SELECTION →
----------
2014-04-15 14:05:19

by Emmanuel Colbus

[permalink] [raw]
Subject: [RFC][6/11][MANUX] Kernel compatibility : directory hardlinks

Now for something that has to do both with syscalls and filesystems...

My operating system relies heavily upon hardlinks, and, amongst others,
directory hardlinks. (Yes, that's what my ext2l partitions are for. Not
only, but this is part of it).

To allow distinguishing them from true directories, I've introduced a
value S_IFDHL equal to 0130000, both for the file mode in stat(2) and
for the type_entry field in the dirent structure, in getdents64(2).
(However, it's not visible to normal applications, because seeing this
value in getdents() requires asking for it with a new syscall and having
the privileges to do so, while seeing the value in stat(2) is impossible
for them because their call gets routed towards the target directory -
my directory hardlinks are implemented somewhat like symlinks, but with
inode numbers. Thus, the userspace requires no modifications).

Is this value acceptable? And, if it is, could you mark it as reserved
(or otherwise avoid reusing it), so that there's no collision with it in
the future?

Thank you,

Emmanuel


2014-04-15 20:06:47

by Theodore Ts'o

[permalink] [raw]
Subject: Re: [RFC][6/11][MANUX] Kernel compatibility : directory hardlinks

On Tue, Apr 15, 2014 at 03:43:01PM +0200, Emmanuel Colbus wrote:
> Now for something that has to do both with syscalls and filesystems...
>
> My operating system relies heavily upon hardlinks, and, amongst others,
> directory hardlinks. (Yes, that's what my ext2l partitions are for. Not
> only, but this is part of it).
>
> To allow distinguishing them from true directories, I've introduced a
> value S_IFDHL equal to 0130000, both for the file mode in stat(2) and
> for the type_entry field in the dirent structure, in getdents64(2).

Not without more information about what the value means, and what it
would be used for. See my previous comments about why reserving code
points for random personal projects is not a something which is at all
scalable.

- Ted

2014-04-15 20:53:29

by Emmanuel Colbus

[permalink] [raw]
Subject: Re: [RFC][6/11][MANUX] Kernel compatibility : directory hardlinks

Le 15/04/2014 22:06, Theodore Ts'o a ?crit :
> On Tue, Apr 15, 2014 at 03:43:01PM +0200, Emmanuel Colbus wrote:
>> Now for something that has to do both with syscalls and filesystems...
>>
>> My operating system relies heavily upon hardlinks, and, amongst others,
>> directory hardlinks. (Yes, that's what my ext2l partitions are for. Not
>> only, but this is part of it).
>>
>> To allow distinguishing them from true directories, I've introduced a
>> value S_IFDHL equal to 0130000, both for the file mode in stat(2) and
>> for the type_entry field in the dirent structure, in getdents64(2).
>
> Not without more information about what the value means, and what it
> would be used for. See my previous comments about why reserving code
> points for random personal projects is not a something which is at all
> scalable.
>
> - Ted
>

Well, I can give you this information, but first, I would like to
mention that, since Alan Cox has pointed out the fact that the best
thing for me was to simply use a modified ELF header and route my own
syscalls this way, this information has become completely irrelevant. I
mean, since this value would only appear in my little personal ext2l
partitions, and in my own little syscalls, there is no point for you to
do anything anymore, not even reserve it. So, to make it clear, I fully
retract my previous demand.
----------
RECORDED DATA →
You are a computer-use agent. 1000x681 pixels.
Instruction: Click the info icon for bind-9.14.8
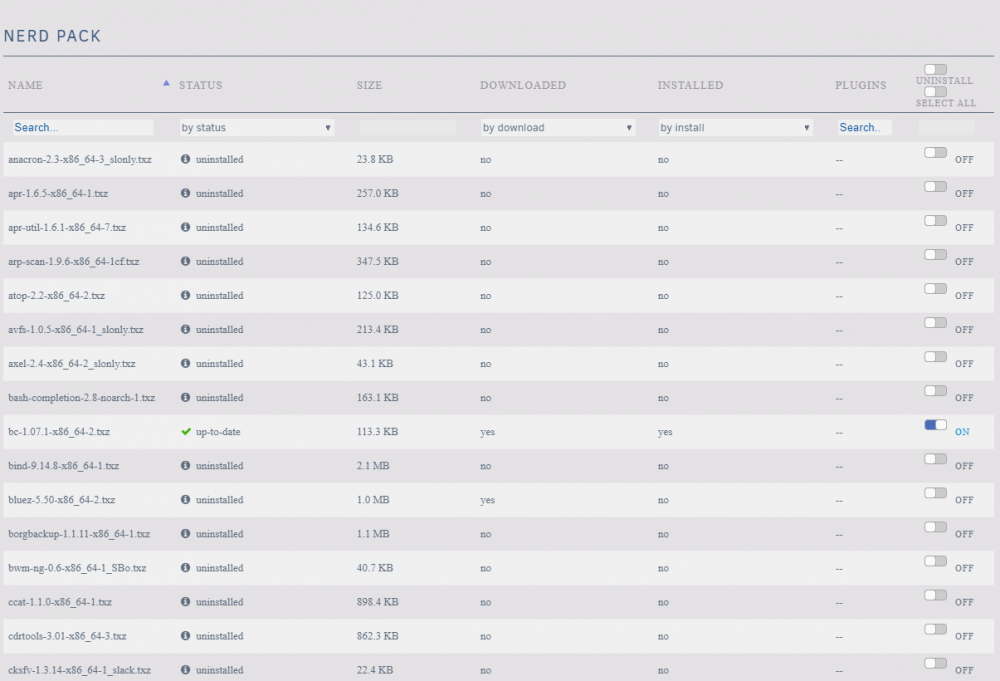[x=186, y=465]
----------
SET EXERCISE 1 →
In the directory hardlinks thread, shorten the paragraph that begins "Well, I can give you this information" into a brief list that keeps its main facts.
SET EXERCISE 2 →
Return the passage of the directory hardlinks thread starting at "(However, it's not" and ending at "requires no modifications).".
SET EXERCISE 3 →
In the directory hardlinks thread, what value did Emmanuel Colbus give to S_IFDHL?

EXPECTED OUTPUT 1 →
- The information can be given, but it no longer matters.
- Alan Cox pointed out that the best approach is to use a modified ELF header and route the custom syscalls that way.
- The value would then appear only in the personal ext2l partitions and the custom syscalls, so nothing needs to be done, not even reserving it.
- The earlier request is fully withdrawn.

EXPECTED OUTPUT 2 →
(However, it's not visible to normal applications, because seeing this
value in getdents() requires asking for it with a new syscall and having
the privileges to do so, while seeing the value in stat(2) is impossible
for them because their call gets routed towards the target directory -
my directory hardlinks are implemented somewhat like symlinks, but with
inode numbers. Thus, the userspace requires no modifications).

EXPECTED OUTPUT 3 →
0130000